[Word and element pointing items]
——

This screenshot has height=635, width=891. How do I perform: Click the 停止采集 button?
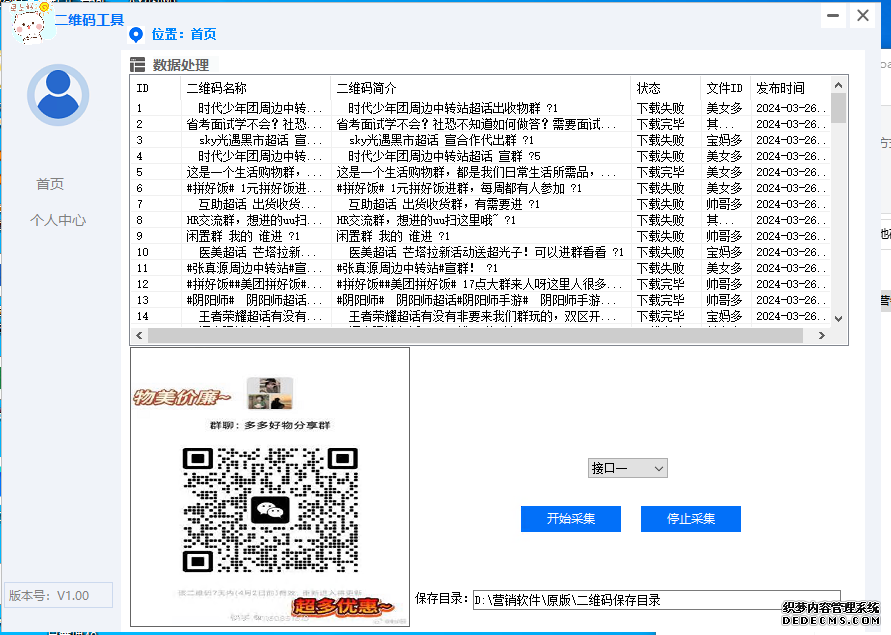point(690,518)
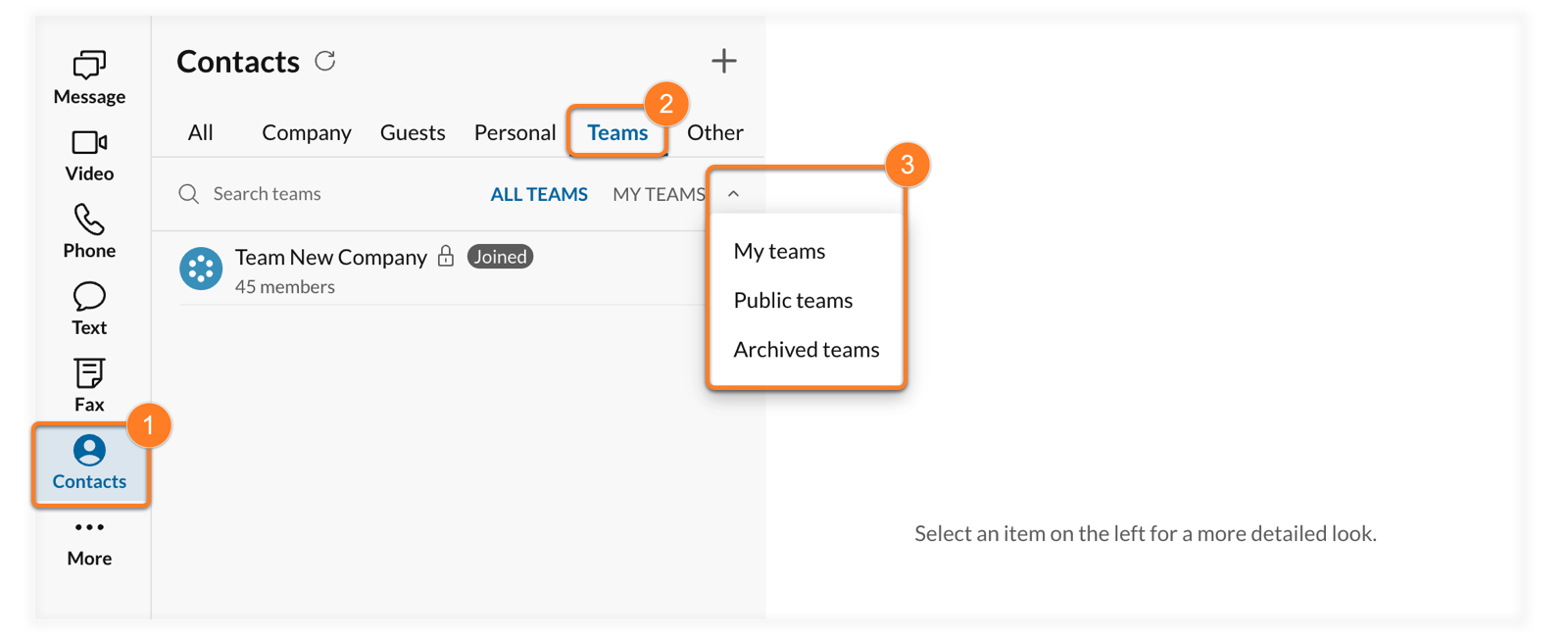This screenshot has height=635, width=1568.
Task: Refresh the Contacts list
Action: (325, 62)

——

Could you reproduce every item above word for word, leaving the pictures out of your answer?

» Problem solution:
This screenshot has height=635, width=891. How do I perform: Click the 停止采集 button?
point(690,518)
This screenshot has height=635, width=1568.
Task: Refresh the Contacts list
Action: (325, 62)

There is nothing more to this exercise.